__ACTIVITY__:
I would like every entry below written out exactly.

__PROVIDED DATA__:
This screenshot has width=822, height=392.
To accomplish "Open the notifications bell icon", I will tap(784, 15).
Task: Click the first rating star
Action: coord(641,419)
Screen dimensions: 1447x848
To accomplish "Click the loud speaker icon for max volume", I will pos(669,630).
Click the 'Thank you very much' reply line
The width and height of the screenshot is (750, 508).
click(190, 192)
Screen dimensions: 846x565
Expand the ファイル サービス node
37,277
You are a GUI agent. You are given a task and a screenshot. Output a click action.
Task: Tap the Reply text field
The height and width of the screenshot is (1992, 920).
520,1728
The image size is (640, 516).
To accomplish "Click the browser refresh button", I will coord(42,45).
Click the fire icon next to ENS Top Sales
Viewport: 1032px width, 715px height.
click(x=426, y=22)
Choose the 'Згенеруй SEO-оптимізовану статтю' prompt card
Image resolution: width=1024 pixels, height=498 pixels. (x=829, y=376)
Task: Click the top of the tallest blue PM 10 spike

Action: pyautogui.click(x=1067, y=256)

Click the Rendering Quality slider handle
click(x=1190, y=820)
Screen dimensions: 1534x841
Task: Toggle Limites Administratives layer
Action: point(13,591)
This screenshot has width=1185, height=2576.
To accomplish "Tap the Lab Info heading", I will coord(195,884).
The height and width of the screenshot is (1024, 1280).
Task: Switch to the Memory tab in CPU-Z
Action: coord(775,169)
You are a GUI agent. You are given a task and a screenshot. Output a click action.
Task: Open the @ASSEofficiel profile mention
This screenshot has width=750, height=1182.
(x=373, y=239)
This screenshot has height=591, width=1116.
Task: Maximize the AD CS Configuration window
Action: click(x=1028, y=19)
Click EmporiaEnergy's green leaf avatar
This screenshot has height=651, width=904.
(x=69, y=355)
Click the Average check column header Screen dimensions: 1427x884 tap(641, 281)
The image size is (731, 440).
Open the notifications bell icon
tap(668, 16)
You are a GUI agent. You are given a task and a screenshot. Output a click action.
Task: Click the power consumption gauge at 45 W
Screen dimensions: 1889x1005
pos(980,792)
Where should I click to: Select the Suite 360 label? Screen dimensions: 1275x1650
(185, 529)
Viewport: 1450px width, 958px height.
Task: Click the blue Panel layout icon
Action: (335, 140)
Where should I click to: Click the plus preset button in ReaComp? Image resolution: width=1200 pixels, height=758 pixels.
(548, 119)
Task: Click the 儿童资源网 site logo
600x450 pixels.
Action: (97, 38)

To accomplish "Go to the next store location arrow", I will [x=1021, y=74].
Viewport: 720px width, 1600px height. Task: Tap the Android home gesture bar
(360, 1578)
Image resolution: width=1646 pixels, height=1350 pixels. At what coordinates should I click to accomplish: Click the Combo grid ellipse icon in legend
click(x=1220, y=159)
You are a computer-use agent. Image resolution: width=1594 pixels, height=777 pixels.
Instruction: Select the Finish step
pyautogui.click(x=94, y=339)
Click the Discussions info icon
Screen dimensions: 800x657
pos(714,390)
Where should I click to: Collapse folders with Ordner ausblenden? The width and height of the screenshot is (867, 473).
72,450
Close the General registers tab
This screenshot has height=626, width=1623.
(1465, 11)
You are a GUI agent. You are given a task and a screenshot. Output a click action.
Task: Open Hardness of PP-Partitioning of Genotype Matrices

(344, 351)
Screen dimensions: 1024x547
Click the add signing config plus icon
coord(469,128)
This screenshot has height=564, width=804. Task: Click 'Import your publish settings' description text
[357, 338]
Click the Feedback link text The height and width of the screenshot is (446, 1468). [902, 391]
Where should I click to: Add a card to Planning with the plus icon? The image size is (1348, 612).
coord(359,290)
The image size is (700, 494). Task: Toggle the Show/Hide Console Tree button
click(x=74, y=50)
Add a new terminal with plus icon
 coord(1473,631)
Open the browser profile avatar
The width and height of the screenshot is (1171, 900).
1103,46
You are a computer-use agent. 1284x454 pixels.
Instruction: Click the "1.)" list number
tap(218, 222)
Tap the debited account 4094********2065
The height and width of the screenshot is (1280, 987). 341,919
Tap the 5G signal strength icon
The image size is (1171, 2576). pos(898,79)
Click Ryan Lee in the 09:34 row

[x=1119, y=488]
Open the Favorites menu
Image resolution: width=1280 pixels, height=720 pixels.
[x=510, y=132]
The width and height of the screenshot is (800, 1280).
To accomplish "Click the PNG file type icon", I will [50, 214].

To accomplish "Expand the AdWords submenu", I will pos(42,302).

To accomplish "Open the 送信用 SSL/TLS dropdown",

__ANSWER TO THE PROBLEM__:
This screenshot has width=822, height=392.
To accomplish "Open the notifications bell icon", I will tap(784, 15).
Task: Click the first rating star
Action: coord(641,419)
Screen dimensions: 1447x848
To accomplish "Click the loud speaker icon for max volume", I will pos(669,630).
Click the 'Thank you very much' reply line
The width and height of the screenshot is (750, 508).
click(190, 192)
Screen dimensions: 846x565
Expand the ファイル サービス node
37,277
You are a GUI agent. You are given a task and a screenshot. Output a click action.
Task: Tap the Reply text field
The height and width of the screenshot is (1992, 920).
520,1728
The image size is (640, 516).
To accomplish "Click the browser refresh button", I will coord(42,45).
Click the fire icon next to ENS Top Sales
Viewport: 1032px width, 715px height.
click(x=426, y=22)
Choose the 'Згенеруй SEO-оптимізовану статтю' prompt card
Image resolution: width=1024 pixels, height=498 pixels. (x=829, y=376)
Task: Click the top of the tallest blue PM 10 spike

Action: pyautogui.click(x=1067, y=256)

Click the Rendering Quality slider handle
click(x=1190, y=820)
Screen dimensions: 1534x841
Task: Toggle Limites Administratives layer
Action: point(13,591)
This screenshot has width=1185, height=2576.
To accomplish "Tap the Lab Info heading", I will coord(195,884).
The height and width of the screenshot is (1024, 1280).
Task: Switch to the Memory tab in CPU-Z
Action: coord(775,169)
You are a GUI agent. You are given a task and a screenshot. Output a click action.
Task: Open the @ASSEofficiel profile mention
This screenshot has width=750, height=1182.
(x=373, y=239)
This screenshot has height=591, width=1116.
Task: Maximize the AD CS Configuration window
Action: click(x=1028, y=19)
Click EmporiaEnergy's green leaf avatar
This screenshot has height=651, width=904.
(x=69, y=355)
Click the Average check column header Screen dimensions: 1427x884 tap(641, 281)
The image size is (731, 440).
Open the notifications bell icon
tap(668, 16)
You are a GUI agent. You are given a task and a screenshot. Output a click action.
Task: Click the power consumption gauge at 45 W
Screen dimensions: 1889x1005
pos(980,792)
Where should I click to: Select the Suite 360 label? Screen dimensions: 1275x1650
(185, 529)
Viewport: 1450px width, 958px height.
Task: Click the blue Panel layout icon
Action: (335, 140)
Where should I click to: Click the plus preset button in ReaComp? Image resolution: width=1200 pixels, height=758 pixels.
(548, 119)
Task: Click the 儿童资源网 site logo
600x450 pixels.
Action: (97, 38)

To accomplish "Go to the next store location arrow", I will [x=1021, y=74].
Viewport: 720px width, 1600px height. Task: Tap the Android home gesture bar
(360, 1578)
Image resolution: width=1646 pixels, height=1350 pixels. At what coordinates should I click to accomplish: Click the Combo grid ellipse icon in legend
click(x=1220, y=159)
You are a computer-use agent. Image resolution: width=1594 pixels, height=777 pixels.
Instruction: Select the Finish step
pyautogui.click(x=94, y=339)
Click the Discussions info icon
Screen dimensions: 800x657
pos(714,390)
Where should I click to: Collapse folders with Ordner ausblenden? The width and height of the screenshot is (867, 473).
72,450
Close the General registers tab
This screenshot has height=626, width=1623.
(1465, 11)
You are a GUI agent. You are given a task and a screenshot. Output a click action.
Task: Open Hardness of PP-Partitioning of Genotype Matrices

(344, 351)
Screen dimensions: 1024x547
Click the add signing config plus icon
coord(469,128)
This screenshot has height=564, width=804. Task: Click 'Import your publish settings' description text
[357, 338]
Click the Feedback link text The height and width of the screenshot is (446, 1468). [902, 391]
Where should I click to: Add a card to Planning with the plus icon? The image size is (1348, 612).
coord(359,290)
The image size is (700, 494). Task: Toggle the Show/Hide Console Tree button
click(x=74, y=50)
Add a new terminal with plus icon
 coord(1473,631)
Open the browser profile avatar
The width and height of the screenshot is (1171, 900).
1103,46
You are a computer-use agent. 1284x454 pixels.
Instruction: Click the "1.)" list number
tap(218, 222)
Tap the debited account 4094********2065
The height and width of the screenshot is (1280, 987). 341,919
Tap the 5G signal strength icon
The image size is (1171, 2576). pos(898,79)
Click Ryan Lee in the 09:34 row

[x=1119, y=488]
Open the Favorites menu
Image resolution: width=1280 pixels, height=720 pixels.
[x=510, y=132]
The width and height of the screenshot is (800, 1280).
To accomplish "Click the PNG file type icon", I will [50, 214].

To accomplish "Expand the AdWords submenu", I will pos(42,302).

To accomplish "Open the 送信用 SSL/TLS dropdown",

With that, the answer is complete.